Collected data
______________________________

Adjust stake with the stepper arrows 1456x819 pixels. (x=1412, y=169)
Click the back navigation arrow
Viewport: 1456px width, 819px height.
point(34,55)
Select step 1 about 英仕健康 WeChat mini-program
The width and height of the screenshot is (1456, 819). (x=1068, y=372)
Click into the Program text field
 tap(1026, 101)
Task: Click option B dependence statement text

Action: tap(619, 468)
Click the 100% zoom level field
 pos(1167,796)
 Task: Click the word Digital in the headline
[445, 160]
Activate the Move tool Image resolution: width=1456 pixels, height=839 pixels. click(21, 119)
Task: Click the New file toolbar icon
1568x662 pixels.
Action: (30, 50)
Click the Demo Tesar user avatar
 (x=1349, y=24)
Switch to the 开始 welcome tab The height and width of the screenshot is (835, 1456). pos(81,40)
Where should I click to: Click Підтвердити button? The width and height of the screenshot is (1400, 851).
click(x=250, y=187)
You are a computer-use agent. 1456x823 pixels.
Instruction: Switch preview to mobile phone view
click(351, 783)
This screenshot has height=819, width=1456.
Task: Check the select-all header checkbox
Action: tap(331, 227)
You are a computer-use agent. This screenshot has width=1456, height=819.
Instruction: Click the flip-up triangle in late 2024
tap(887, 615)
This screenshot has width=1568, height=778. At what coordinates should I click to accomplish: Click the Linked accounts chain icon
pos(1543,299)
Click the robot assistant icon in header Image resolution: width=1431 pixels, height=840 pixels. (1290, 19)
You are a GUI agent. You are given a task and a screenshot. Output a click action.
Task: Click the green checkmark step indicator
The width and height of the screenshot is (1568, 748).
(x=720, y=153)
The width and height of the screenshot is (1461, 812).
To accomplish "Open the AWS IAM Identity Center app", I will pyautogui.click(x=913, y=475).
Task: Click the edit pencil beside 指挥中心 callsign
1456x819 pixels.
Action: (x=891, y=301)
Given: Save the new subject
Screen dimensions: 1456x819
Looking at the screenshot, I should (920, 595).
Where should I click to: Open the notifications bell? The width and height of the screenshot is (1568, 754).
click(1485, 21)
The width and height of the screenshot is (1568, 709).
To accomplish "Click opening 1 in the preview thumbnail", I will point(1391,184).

______________________________

— Work required —
Using the entries above, count the lines that have the string "agent" in them. Answer with that number only.

— Response below —
3